# Fish in a Two gallon tank



## Yissi Chavilev (Jul 6, 2019)

Hello! 

I have a two gallon tank with a light and filter, and keep two goldfish, and two guppies inside. They have many plants and hiding spots, and thus far seem happy swimming around and hiding in little spots. Is it wrong to keep four fish in two gallons? I hear so many people adhere to one fish per gallon. But, mine don’t pace the sides or act any different than they did in the 20 gallon tank I got them from! Any advice on keeping fish in a small tank- and keeping guppies and goldfish together?
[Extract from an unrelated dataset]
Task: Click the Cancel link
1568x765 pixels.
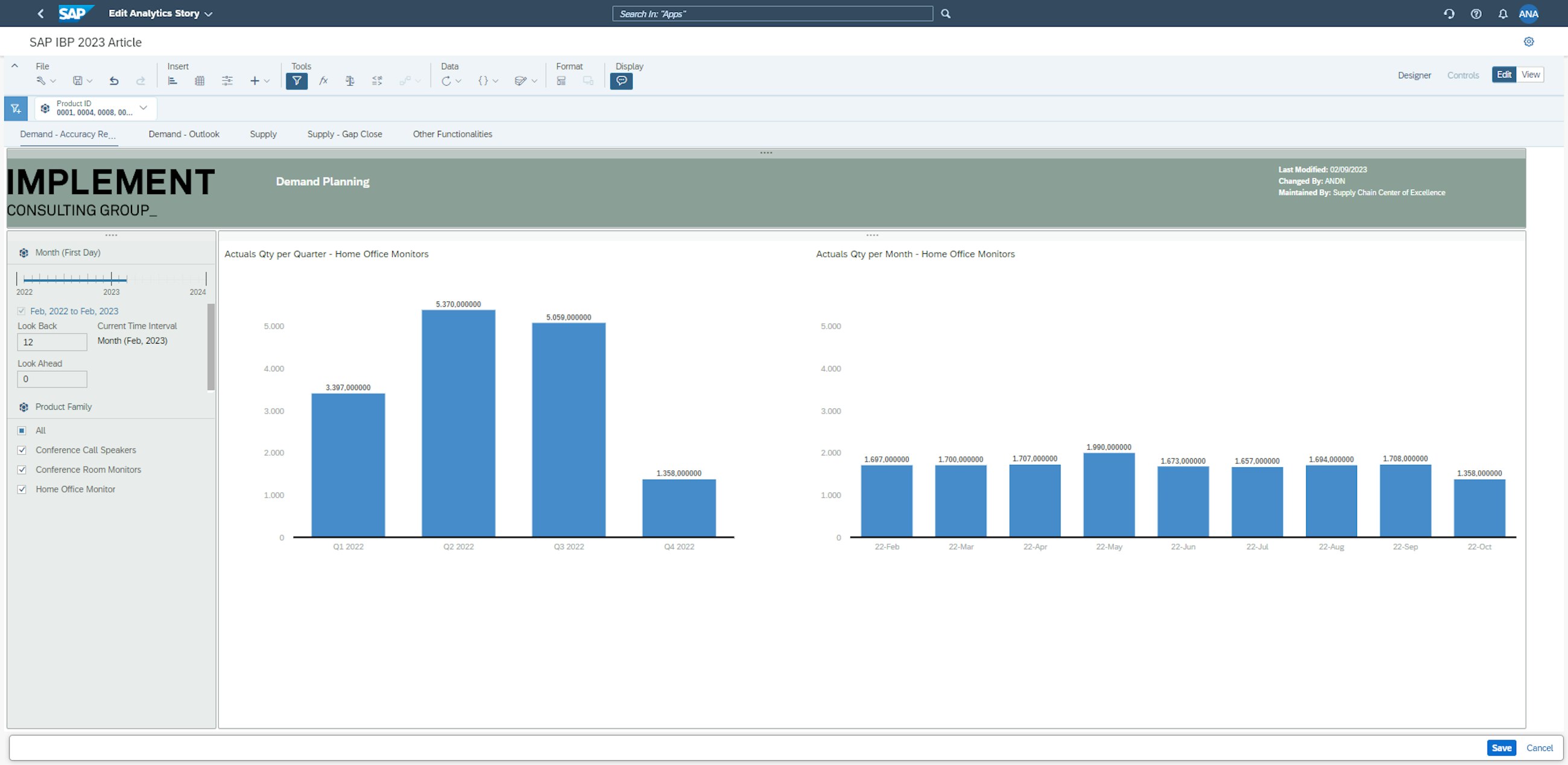Action: pyautogui.click(x=1539, y=748)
One of my guppies will be having babies soon, and I want to minimalize the amount of little fry eaten by them!


----------



## NaomiM (Sep 22, 2012)

Two gallons is, what, about 9 litres?  Way too small for any fish at all, even teeny ones.

Goldfish can grow to over 12 inches long. The myth about them "growing to the size of the tank" is an old wives' tale - what really happens is that their external growth is stunted in a small tank but their internal organs keep on growing, leading to a slow and excruciating death. Kept properly, goldfish should live 20+ years.

Goldfish are also messy fish that produce a lot of waste. In such a small volume of water, ammonia will build up very quickly, effectively poisoning the fish. There's no way that a filter in a 9L tank will be able to cope with a goldfish's output.

PLEASE get your fish a larger tank as a matter of urgency. For two goldfish, you should be looking at 150L or more. If they're single-tailed goldfish rather than fancies, they need even more space and should ideally be in a filtered pond. If you are unable to get a large enough tank, please rehome these fish.

Guppies, meanwhile, are tropical fish and shouldn't be kept in an unheated tank. They may be coping OK in the current hot weather, but once temperatures drop they're going to be struggling. They need a heated and filtered tank of at least 30L - more if you're going to be breeding them (and remember that livebearers are extremely prolific breeders, so your numbers can rise pretty quickly!) It's also easier to keep the water chemistry stable in a larger tank - and water chemistry is the single most important factor involved in keeping your fish healthy.


----------